Os médicos não gostam, porque é uma daquelas patologias com quadro clínico complexo e ainda pouco compreendido: "Chamam de doença dos 100 sintomas, e não há exames específicos: o diagnóstico é por exclusão. Se você encontrar um bom especialista, ele te ouve, verifica os 'pontos sensíveis' e avalia a presença de outros sintomas associados".

É uma doença que obriga a desenvolver uma relação íntima, muito próxima, com a dor: rigidez nos músculos e tendões, fadiga, mas também névoa mental – a chamada fibroneblina – e depressão severa. Durante a entrevista, ela me "repreende" porque preferiria que eu tivesse enviado as perguntas primeiro: "Alguém na minha situação pode facilmente se confundir e esquecer as coisas.
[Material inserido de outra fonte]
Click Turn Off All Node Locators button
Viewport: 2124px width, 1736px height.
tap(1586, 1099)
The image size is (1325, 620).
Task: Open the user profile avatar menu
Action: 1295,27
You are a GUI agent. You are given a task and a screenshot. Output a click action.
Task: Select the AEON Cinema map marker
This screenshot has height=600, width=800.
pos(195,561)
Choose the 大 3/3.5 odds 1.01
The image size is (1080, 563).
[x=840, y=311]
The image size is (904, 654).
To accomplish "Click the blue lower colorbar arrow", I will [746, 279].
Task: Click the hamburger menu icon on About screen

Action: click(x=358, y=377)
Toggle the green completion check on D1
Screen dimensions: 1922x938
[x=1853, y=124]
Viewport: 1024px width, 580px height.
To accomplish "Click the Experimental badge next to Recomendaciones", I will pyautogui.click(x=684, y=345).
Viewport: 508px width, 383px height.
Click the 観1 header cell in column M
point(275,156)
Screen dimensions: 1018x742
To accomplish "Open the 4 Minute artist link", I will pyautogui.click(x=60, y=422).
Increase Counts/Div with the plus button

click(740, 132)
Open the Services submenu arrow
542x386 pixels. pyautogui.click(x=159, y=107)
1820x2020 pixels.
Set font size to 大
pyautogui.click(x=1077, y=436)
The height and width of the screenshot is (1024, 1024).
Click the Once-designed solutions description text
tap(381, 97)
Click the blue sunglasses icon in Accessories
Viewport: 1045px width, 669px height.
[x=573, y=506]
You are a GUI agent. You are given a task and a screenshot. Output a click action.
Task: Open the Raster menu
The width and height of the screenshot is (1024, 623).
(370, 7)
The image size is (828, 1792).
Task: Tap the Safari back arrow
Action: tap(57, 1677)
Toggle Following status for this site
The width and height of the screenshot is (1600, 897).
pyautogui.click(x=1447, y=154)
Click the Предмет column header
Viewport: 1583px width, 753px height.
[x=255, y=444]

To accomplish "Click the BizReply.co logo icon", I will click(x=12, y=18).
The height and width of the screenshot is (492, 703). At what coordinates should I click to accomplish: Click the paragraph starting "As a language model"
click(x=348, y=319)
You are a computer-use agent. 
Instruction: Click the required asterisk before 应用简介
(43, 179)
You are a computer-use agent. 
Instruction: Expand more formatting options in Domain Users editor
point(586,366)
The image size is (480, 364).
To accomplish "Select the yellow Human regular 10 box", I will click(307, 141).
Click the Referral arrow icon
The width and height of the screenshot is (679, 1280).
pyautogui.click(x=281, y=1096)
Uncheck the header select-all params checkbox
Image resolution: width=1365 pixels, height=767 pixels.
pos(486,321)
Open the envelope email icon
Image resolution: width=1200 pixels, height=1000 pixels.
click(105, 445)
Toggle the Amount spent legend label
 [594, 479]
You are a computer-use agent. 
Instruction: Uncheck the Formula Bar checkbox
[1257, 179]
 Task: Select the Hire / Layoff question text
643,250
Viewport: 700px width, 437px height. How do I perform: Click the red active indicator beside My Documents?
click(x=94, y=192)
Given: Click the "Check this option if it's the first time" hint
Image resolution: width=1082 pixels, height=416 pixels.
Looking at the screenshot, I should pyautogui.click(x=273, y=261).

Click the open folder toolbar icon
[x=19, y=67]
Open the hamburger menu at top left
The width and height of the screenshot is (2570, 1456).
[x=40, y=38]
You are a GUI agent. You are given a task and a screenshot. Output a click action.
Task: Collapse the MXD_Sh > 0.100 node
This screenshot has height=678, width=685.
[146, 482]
Eu não gostaria de dizer bobagens sobre um assunto tão importante." Fazemos pausas e tento fazê-la se sentir o mais confortável possível, mas Pietrina parece tudo menos confusa: ela está muito lúcida enquanto conta como conseguiu transformar sua doença em uma missão. Ele escreveu um romance, Avrei voluto urlare (Eu gostaria de gritar) (Edizioni Del Faro) como um gesto político e de sobrevivência, e com sua associação, Algea, ele realiza campanhas de conscientização. Junto com outras associações, também trava uma importante batalha jurídica pelo reconhecimento dos direitos das pessoas com fibromialgia.
“A fibromialgia é reconhecida pela Organização Mundial da Saúde desde 1992. Na Itália, estima-se que pelo menos dois milhões de pessoas sofram dela, principalmente mulheres”, explica-me Pietrina. No entanto, as etapas para alcançar o reconhecimento real foram numerosas e distribuídas ao longo do tempo.
Enquanto isso, a maioria dos pacientes continuava sofrendo com o implacável gaslighting médico: “Não somos acreditados. Não só pelos médicos, mas pela sociedade como um todo. É difícil trabalhar, ser um indivíduo ativo. Você precisa de assistência, cuidados médicos, apoio. Em vez disso, nos dizem que não temos nada, que não queremos trabalhar, que somos chorões ou loucos.” O reconhecimento legal tem sido lento justamente por causa desse preconceito generalizado, alimentado pela ignorância.
Em 2005, foi formada a AISF, a primeira associação de pacientes com fibromialgia. Eles tiveram que começar do zero, explicando ao público que não se tratava de uma doença genérica, mas de uma patologia totalmente incapacitante. Foram necessários anos de ativismo, campanhas, até greves de fome, e o apoio de alguns atores institucionais atentos, para chegar, em 2021, à inclusão da fibromialgia entre os temas de interesse da Comissão da LEA, ou seja, os níveis essenciais de assistência à saúde. Somente em 2025, finalmente, chegou um decreto duplo para atualizar a Lei de Acessibilidade (LEA) – paralisada desde 2017 e ainda em fase de rascunho –, que reconheceu a fibromialgia como uma doença crônica, inserindo um código de identificação, 068. “É só um número, mas sabe o que significa para mim? Que finalmente posso ter todos os cuidados de que preciso gratuitamente: não apenas medicamentos, mas também terapias de reabilitação, reeducação motora em grupo, apoio psicológico e consultas com diversos especialistas, do reumatologista ao gastroenterologista. Para a fibromialgia, é essencial uma terapia multidisciplinar, que tem um custo que eu, impossibilitado de trabalhar, não posso arcar”.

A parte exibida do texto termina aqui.